Collected data

▽

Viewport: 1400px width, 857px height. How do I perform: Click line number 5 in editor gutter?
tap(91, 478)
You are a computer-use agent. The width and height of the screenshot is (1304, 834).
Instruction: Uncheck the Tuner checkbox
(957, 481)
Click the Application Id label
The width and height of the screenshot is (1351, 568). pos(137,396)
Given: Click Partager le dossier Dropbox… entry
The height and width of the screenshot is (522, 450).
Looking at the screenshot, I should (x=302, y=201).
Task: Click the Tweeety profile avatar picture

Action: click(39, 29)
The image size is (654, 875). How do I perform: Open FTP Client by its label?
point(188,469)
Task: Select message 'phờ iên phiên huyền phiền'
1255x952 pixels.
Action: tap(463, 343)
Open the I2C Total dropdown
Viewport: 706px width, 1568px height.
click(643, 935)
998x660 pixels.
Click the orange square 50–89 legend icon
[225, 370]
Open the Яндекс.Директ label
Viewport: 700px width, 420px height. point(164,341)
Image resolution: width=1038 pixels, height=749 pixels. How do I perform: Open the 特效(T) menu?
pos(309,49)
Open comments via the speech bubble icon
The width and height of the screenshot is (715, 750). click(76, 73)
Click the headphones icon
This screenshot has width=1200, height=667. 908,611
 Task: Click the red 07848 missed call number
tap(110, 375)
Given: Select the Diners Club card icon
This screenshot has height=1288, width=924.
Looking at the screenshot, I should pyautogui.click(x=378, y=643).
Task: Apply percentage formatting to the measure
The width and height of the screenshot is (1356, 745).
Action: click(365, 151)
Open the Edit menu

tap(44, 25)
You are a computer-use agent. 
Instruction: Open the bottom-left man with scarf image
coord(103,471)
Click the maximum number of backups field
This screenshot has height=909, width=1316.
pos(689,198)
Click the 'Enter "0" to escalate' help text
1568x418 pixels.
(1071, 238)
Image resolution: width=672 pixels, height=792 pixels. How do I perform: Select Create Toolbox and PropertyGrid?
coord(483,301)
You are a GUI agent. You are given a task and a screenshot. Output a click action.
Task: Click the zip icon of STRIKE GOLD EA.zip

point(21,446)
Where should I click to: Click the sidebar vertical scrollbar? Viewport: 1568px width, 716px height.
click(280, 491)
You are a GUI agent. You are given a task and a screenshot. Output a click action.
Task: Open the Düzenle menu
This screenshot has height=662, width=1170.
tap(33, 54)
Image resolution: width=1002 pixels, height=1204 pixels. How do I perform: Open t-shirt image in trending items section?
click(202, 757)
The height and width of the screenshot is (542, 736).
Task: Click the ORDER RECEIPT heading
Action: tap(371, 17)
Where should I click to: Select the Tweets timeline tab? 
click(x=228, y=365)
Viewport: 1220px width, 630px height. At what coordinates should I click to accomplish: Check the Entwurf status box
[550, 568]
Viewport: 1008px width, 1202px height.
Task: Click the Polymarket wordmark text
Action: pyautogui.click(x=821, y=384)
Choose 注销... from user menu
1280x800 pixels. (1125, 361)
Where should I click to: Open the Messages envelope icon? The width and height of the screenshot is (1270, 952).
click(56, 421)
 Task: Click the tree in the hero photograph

△

What you should do:
A verbatim repeat of all the entries above is the required answer.

Solved problem:
Viewport: 1400px width, 857px height. How do I perform: Click line number 5 in editor gutter?
tap(91, 478)
You are a computer-use agent. The width and height of the screenshot is (1304, 834).
Instruction: Uncheck the Tuner checkbox
(957, 481)
Click the Application Id label
The width and height of the screenshot is (1351, 568). pos(137,396)
Given: Click Partager le dossier Dropbox… entry
The height and width of the screenshot is (522, 450).
Looking at the screenshot, I should (x=302, y=201).
Task: Click the Tweeety profile avatar picture

Action: click(39, 29)
The image size is (654, 875). How do I perform: Open FTP Client by its label?
point(188,469)
Task: Select message 'phờ iên phiên huyền phiền'
1255x952 pixels.
Action: tap(463, 343)
Open the I2C Total dropdown
Viewport: 706px width, 1568px height.
click(643, 935)
998x660 pixels.
Click the orange square 50–89 legend icon
[225, 370]
Open the Яндекс.Директ label
Viewport: 700px width, 420px height. point(164,341)
Image resolution: width=1038 pixels, height=749 pixels. How do I perform: Open the 特效(T) menu?
pos(309,49)
Open comments via the speech bubble icon
The width and height of the screenshot is (715, 750). click(76, 73)
Click the headphones icon
This screenshot has width=1200, height=667. 908,611
 Task: Click the red 07848 missed call number
tap(110, 375)
Given: Select the Diners Club card icon
This screenshot has height=1288, width=924.
Looking at the screenshot, I should pyautogui.click(x=378, y=643).
Task: Apply percentage formatting to the measure
The width and height of the screenshot is (1356, 745).
Action: click(365, 151)
Open the Edit menu

tap(44, 25)
You are a computer-use agent. 
Instruction: Open the bottom-left man with scarf image
coord(103,471)
Click the maximum number of backups field
This screenshot has height=909, width=1316.
pos(689,198)
Click the 'Enter "0" to escalate' help text
1568x418 pixels.
(1071, 238)
Image resolution: width=672 pixels, height=792 pixels. How do I perform: Select Create Toolbox and PropertyGrid?
coord(483,301)
You are a GUI agent. You are given a task and a screenshot. Output a click action.
Task: Click the zip icon of STRIKE GOLD EA.zip

point(21,446)
Where should I click to: Click the sidebar vertical scrollbar? Viewport: 1568px width, 716px height.
click(280, 491)
You are a GUI agent. You are given a task and a screenshot. Output a click action.
Task: Open the Düzenle menu
This screenshot has height=662, width=1170.
tap(33, 54)
Image resolution: width=1002 pixels, height=1204 pixels. How do I perform: Open t-shirt image in trending items section?
click(202, 757)
The height and width of the screenshot is (542, 736).
Task: Click the ORDER RECEIPT heading
Action: tap(371, 17)
Where should I click to: Select the Tweets timeline tab? 
click(x=228, y=365)
Viewport: 1220px width, 630px height. At what coordinates should I click to accomplish: Check the Entwurf status box
[550, 568]
Viewport: 1008px width, 1202px height.
Task: Click the Polymarket wordmark text
Action: pyautogui.click(x=821, y=384)
Choose 注销... from user menu
1280x800 pixels. (1125, 361)
Where should I click to: Open the Messages envelope icon? The width and height of the screenshot is (1270, 952).
click(56, 421)
 Task: Click the tree in the hero photograph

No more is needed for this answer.